現に、東京商工リサーチが2021年8月に実施した「第17回『新型コロナウイルスに関するアンケート』調査」によると、新型コロナウイルスの影響が今なお継続していると回答した企業は、資本金1億円未満に限定すると69.69%にのぼるとのことです。

また、中小企業には中小企業ならではの課題も残っており、アフターコロナを見据えた経営体制を整えるためにも、それらの解決が喫緊の課題とされています。

中小企業が抱える課題

中小企業が抱える主な課題として、慢性的な人材不足や生産性の低下などが挙げられます。また、技術をうまく継承できず、事業継続に問題が生じている企業も少なくありません。以下でそれぞれ詳しくて見ていきましょう。

慢性的な人材不足

少子高齢化が加速する現代日本では、人口減少が大きな問題となっており、それに伴い労働力の確保が難しくなっています。特に地方や中小企業では、その傾向が顕著に見られ、慢性的な人材不足に悩まされている企業が少なくありません。

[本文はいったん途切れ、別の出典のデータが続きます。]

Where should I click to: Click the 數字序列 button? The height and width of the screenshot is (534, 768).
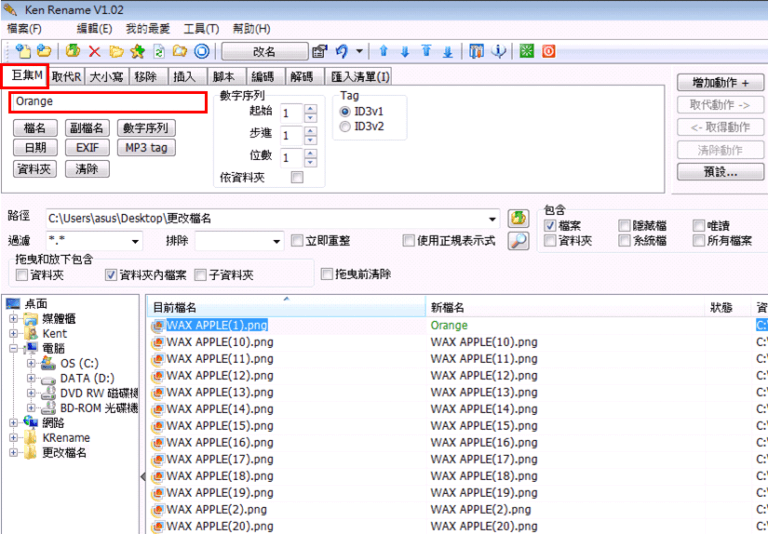coord(145,128)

依然として大企業の人気は高く、安定性や好条件での労働環境を求め、大企業への就職を希望する方が多いのが実情です。以前に比べると、ベンチャーや地元企業へ就職するケースも増えてはいるものの、大企業と比較するとやはり見劣りしてしまいます。

若手の人材が不足すれば、事業に十分なリソースを割けません。技術や資金があっても、肝心の人がいなければ、これまで通りの組織運営は難しいといえるでしょう。今後も人材不足が続くと、事業の継続すら危ぶまれてしまうのです。

生産性の低下

慢性的な人材不足は、生産性の低下につながります。業務に十分なリソースを投入できないからです。人手が足りなければ、従業員1人あたりにかかる負担が大きくなってしまい、結果としてモチベーションを損ね、生産性の低下を招きます。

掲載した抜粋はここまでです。